Enoch il differimento alla fine.
19. Anche la discendenza, il cui patriarca è Set, ha il termine di inaugurazione nella settima generazione da Adamo, Adamo compreso. Il settimo discendente da lui appunto è Enoch che significa "inaugurazione". Ed egli fu anche elevato al cielo perché piacque a Dio e in un numero insigne nell'ordine genealogico, cioè il settimo da Adamo, perché in esso fu reso sacro il sabato. Però dal patriarca di queste generazioni, distinte dalla discendenza di Caino, cioè da Set, è il sesto che corrisponde al giorno in cui fu creato l'uomo e Dio diede compimento a tutte le sue opere. Ma l'elevazione di questo Enoch indica allegoricamente il differimento della nostra inaugurazione. È già avvenuta in Cristo, nostro capo, che è risorto per non morire più ed anche egli è stato elevato. Rimane però da compiere l'inaugurazione di tutta la casa di cui Cristo è il fondamento 93. Essa è differita alla fine quando avverrà la risurrezione di tutti che non morranno più. Non fa differenza chiamarla casa di Dio, tempio di Dio, città di Dio e non discorda dal modo di esprimersi della lingua latina. Virgilio considera la casa di Assaraco molto adatta al dominio perché voleva indicare i Romani che tramite i Troiani discendono da Assaraco 94. Considera anche gli stessi Romani casa di Enea perché i Troiani, venuti sotto la sua guida in Italia, fondarono Roma 95. Il poeta ha imitato la sacra Scrittura, in cui si considera casa di Giacobbe l'ormai numeroso popolo ebraico.

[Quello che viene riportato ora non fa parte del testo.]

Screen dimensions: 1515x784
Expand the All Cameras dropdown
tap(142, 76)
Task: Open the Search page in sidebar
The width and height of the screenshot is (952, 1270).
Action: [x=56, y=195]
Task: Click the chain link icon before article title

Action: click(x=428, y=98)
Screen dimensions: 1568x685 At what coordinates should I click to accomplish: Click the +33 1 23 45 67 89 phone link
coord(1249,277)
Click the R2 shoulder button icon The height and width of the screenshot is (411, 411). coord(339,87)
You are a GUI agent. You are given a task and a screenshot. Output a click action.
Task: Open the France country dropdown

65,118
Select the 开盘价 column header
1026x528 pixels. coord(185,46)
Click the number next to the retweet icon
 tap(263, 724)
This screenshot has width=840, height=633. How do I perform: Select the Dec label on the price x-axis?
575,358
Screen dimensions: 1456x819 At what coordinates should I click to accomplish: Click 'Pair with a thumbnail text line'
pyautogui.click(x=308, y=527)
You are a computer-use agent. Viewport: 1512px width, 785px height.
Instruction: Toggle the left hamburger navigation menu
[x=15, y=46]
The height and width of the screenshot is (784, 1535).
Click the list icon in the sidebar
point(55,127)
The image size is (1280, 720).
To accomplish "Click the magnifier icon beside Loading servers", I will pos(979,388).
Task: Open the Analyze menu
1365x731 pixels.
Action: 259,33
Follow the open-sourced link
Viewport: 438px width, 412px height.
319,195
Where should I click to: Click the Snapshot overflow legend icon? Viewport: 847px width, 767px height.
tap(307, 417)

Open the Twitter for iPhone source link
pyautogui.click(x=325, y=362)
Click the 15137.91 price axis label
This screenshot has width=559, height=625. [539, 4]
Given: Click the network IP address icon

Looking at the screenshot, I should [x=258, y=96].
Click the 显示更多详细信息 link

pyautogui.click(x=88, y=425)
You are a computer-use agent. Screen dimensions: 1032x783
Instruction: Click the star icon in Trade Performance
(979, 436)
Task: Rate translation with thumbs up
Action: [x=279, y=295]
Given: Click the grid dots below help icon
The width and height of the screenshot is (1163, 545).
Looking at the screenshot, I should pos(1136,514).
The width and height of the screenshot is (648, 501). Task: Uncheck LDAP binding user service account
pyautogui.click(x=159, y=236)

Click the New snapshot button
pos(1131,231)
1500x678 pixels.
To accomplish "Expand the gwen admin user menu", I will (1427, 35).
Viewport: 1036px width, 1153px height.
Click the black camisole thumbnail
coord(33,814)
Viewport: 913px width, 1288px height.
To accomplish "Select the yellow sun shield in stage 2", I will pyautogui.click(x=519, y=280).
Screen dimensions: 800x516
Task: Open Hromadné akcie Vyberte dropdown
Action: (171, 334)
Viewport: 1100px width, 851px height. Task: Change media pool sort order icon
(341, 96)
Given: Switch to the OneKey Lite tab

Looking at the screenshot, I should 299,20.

La città terrena è del tempo.
20. 1. Qualcuno potrebbe osservare: dunque l'agiografo intendeva tessere la genealogia di Adamo tramite il figlio Set per giungere a Noè col quale avvenne il diluvio. Da lui continuò la serie dei discendenti per giungere ad Abramo, dal quale l'evangelista Matteo inizia le generazioni con cui giunge a Cristo, re eterno della città di Dio. Che intento aveva l'agiografo nelle generazioni da Caino e fin dove voleva proseguirle? Si risponde: fino al diluvio col quale fu sterminata tutta la discendenza della città terrena, che fu poi restituita con i figli di Noè. Non sarà possibile infatti che la città terrena e la società degli uomini, le quali vivono secondo l'uomo, vengano a mancare prima della fine del tempo, perché di esso il Signore ha detto: I figli del tempo generano e sono generati 96. La rigenerazione invece conduce la città di Dio esule in questo tempo ad un altro tempo i cui figli non generano e non sono generati. In questo mondo l'esser generato e il generare è comune all'una e all'altra, sebbene la città di Dio abbia anche in questo mondo moltissimi cittadini che si astengono dal generare, ma anche l'altra ne ha per una forma di imitazione, quantunque i suoi cittadini siano in errore. Ad essa appartengono anche coloro che derogando dalla fede della città di Dio hanno dato origine alle varie eresie, perché vivono secondo l'uomo e non secondo Dio. Sono cittadini della città terrena anche i saggi nudisti degli Indiani, di cui si dice che si dedicano nudi alla filosofia nei luoghi deserti dell'India e si astengono dall'aver figli 97. Non è un bene questo se non si adempie a norma della fede nel sommo bene che è Dio. Si sa che prima del diluvio non si usava. Anche Enoch, settimo da Adamo che, secondo la tradizione, pur non essendo morto, fu elevato al cielo, prima di essere elevato, generò figli e figlie, fra i quali Matusalem per il cui tramite si continuò la serie genealogica da consegnare alla storia.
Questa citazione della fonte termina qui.